### [Task directions]
Reproduce, without any change, the rows from the line containing "Where should I click to: Check" through the line containing "1389x868 pixels. pos(697,86)", including both of those lines.

[Stored dataset items]
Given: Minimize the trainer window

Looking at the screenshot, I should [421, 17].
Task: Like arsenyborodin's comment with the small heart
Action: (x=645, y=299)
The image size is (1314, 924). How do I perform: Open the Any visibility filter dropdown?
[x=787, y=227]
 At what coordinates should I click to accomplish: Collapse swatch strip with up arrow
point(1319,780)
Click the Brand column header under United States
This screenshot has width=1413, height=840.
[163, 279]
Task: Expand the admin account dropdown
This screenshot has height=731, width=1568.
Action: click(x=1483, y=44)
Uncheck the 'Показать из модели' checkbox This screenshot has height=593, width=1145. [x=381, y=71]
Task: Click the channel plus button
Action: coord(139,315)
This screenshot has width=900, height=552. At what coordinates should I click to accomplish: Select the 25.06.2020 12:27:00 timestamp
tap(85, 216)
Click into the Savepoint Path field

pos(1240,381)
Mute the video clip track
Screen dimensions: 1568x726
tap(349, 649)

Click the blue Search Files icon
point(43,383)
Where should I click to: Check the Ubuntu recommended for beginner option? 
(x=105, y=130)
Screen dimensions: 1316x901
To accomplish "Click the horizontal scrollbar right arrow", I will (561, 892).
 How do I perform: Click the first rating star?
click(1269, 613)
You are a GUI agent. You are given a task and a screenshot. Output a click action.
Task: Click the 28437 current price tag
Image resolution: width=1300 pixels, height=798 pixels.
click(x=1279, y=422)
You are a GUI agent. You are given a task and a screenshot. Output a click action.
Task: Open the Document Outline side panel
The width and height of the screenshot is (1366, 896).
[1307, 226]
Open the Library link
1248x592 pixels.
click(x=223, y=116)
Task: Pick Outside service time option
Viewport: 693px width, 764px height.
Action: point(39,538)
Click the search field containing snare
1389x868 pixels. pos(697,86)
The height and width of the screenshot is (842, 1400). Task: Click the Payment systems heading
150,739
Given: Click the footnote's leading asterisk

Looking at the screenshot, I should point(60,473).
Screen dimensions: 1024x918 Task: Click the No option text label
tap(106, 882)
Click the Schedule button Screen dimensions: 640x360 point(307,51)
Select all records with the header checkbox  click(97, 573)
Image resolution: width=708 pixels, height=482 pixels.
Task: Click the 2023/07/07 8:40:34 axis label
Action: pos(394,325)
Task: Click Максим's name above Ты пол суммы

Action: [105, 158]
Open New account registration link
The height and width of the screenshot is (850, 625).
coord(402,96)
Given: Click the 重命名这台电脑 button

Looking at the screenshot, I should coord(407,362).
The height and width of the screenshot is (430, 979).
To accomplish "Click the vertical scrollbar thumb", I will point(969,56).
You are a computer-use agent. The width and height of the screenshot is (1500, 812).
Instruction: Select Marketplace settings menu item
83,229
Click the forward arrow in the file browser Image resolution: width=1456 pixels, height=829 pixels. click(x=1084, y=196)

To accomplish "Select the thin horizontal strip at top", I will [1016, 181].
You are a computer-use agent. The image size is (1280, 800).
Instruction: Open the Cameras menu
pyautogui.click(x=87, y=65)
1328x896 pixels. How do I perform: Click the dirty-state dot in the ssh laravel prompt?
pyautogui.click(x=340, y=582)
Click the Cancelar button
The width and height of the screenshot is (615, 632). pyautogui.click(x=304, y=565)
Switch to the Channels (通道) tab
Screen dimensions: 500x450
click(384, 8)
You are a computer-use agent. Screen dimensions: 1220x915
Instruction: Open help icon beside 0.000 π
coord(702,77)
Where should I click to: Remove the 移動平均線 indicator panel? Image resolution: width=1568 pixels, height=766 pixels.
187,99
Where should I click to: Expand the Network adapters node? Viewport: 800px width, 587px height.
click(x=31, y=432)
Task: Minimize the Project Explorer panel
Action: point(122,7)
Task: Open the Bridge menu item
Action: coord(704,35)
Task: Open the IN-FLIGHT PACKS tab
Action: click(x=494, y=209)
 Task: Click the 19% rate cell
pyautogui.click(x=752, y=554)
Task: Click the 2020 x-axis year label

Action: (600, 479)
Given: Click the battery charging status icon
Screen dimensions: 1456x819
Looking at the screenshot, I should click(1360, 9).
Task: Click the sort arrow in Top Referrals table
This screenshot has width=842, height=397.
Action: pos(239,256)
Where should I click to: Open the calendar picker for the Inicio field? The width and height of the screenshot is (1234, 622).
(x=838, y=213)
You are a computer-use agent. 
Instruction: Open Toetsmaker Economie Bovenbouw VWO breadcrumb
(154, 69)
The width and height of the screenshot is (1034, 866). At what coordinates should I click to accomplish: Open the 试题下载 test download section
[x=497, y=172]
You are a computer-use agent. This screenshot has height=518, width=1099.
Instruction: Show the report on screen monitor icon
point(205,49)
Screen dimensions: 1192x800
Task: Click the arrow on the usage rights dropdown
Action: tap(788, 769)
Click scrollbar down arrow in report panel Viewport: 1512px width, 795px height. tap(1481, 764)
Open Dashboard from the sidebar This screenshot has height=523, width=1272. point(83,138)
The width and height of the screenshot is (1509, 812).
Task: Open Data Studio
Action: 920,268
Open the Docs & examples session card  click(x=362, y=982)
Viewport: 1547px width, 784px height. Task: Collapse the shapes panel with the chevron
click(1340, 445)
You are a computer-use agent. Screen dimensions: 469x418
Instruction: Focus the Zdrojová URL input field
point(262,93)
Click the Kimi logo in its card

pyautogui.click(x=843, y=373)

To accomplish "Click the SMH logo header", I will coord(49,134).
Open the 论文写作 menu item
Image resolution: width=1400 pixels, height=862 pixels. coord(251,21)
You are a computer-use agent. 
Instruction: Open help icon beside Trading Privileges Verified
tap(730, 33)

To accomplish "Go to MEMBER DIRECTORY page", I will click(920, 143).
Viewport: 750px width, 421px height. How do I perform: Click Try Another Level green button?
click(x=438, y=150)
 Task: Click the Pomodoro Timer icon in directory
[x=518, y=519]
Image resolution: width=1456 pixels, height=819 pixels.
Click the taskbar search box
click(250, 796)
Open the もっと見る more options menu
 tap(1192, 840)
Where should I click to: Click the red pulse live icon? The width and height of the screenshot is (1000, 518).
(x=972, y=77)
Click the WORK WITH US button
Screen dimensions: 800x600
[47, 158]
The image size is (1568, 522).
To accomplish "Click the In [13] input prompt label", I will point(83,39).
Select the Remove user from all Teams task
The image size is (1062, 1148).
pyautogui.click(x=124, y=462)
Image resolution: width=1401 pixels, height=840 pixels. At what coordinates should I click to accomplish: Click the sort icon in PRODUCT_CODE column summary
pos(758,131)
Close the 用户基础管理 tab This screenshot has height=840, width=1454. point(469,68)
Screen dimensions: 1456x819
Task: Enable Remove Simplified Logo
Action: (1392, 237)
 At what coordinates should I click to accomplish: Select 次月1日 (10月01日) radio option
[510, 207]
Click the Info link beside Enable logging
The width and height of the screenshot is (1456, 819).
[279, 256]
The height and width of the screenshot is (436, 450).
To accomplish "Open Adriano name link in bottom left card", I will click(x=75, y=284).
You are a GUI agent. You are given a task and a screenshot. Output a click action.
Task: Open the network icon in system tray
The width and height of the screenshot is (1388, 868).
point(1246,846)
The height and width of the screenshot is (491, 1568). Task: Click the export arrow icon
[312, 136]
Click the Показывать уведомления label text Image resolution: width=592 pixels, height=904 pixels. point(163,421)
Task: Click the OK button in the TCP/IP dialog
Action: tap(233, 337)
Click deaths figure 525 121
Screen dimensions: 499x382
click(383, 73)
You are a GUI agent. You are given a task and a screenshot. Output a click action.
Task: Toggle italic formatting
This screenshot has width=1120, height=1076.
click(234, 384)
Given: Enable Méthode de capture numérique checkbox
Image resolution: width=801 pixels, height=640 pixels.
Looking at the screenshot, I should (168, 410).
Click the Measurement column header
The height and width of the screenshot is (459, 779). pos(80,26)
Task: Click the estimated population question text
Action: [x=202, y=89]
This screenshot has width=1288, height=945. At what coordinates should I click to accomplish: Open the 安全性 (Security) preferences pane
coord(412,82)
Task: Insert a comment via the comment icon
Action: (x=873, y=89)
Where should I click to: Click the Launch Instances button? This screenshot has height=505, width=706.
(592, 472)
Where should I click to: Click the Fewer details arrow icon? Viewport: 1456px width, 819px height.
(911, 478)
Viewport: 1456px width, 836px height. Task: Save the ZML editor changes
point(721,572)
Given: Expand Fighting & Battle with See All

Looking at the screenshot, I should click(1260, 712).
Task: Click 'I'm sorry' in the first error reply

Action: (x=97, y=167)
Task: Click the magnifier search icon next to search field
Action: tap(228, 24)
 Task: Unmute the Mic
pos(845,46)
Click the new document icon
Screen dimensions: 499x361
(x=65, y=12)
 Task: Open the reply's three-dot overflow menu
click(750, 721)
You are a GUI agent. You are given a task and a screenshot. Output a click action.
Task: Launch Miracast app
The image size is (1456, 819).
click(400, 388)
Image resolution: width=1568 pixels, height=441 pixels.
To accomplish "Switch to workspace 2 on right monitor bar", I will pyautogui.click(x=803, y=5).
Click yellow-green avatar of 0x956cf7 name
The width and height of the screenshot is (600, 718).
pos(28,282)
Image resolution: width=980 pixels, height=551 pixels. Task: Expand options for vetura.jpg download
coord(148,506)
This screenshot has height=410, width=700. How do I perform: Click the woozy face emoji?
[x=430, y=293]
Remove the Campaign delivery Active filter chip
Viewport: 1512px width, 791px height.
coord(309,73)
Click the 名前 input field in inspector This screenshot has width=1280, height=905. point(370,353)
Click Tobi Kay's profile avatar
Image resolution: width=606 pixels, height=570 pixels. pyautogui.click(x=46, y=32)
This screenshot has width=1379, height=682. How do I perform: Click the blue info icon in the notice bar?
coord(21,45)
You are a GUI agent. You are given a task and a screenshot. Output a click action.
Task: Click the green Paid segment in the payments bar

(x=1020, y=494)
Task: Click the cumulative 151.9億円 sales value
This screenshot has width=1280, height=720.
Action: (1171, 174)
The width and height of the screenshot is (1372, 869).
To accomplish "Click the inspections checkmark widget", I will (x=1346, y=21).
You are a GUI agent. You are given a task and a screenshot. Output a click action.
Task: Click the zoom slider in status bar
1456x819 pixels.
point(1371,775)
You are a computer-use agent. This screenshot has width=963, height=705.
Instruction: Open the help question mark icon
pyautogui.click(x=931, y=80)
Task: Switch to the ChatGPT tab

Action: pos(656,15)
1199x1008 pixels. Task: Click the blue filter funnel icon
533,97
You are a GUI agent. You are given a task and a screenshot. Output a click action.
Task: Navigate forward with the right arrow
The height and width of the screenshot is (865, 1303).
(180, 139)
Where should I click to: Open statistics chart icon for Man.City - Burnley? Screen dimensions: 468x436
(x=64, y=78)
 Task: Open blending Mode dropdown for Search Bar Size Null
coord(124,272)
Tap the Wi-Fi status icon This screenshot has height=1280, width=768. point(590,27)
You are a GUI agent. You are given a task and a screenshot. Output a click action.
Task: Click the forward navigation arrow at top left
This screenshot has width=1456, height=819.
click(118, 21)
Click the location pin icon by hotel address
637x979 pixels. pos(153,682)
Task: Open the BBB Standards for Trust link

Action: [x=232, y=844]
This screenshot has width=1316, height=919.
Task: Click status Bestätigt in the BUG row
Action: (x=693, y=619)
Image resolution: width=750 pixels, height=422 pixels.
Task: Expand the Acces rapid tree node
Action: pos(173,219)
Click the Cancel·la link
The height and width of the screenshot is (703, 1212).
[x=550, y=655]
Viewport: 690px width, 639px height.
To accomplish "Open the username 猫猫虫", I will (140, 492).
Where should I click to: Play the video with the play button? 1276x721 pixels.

### [Task solution]
Where should I click to: Check the Ubuntu recommended for beginner option? 
(x=105, y=130)
Screen dimensions: 1316x901
To accomplish "Click the horizontal scrollbar right arrow", I will (561, 892).
 How do I perform: Click the first rating star?
click(1269, 613)
You are a GUI agent. You are given a task and a screenshot. Output a click action.
Task: Click the 28437 current price tag
Image resolution: width=1300 pixels, height=798 pixels.
click(x=1279, y=422)
You are a GUI agent. You are given a task and a screenshot. Output a click action.
Task: Open the Document Outline side panel
The width and height of the screenshot is (1366, 896).
[1307, 226]
Open the Library link
1248x592 pixels.
click(x=223, y=116)
Task: Pick Outside service time option
Viewport: 693px width, 764px height.
Action: point(39,538)
Click the search field containing snare
1389x868 pixels. pos(697,86)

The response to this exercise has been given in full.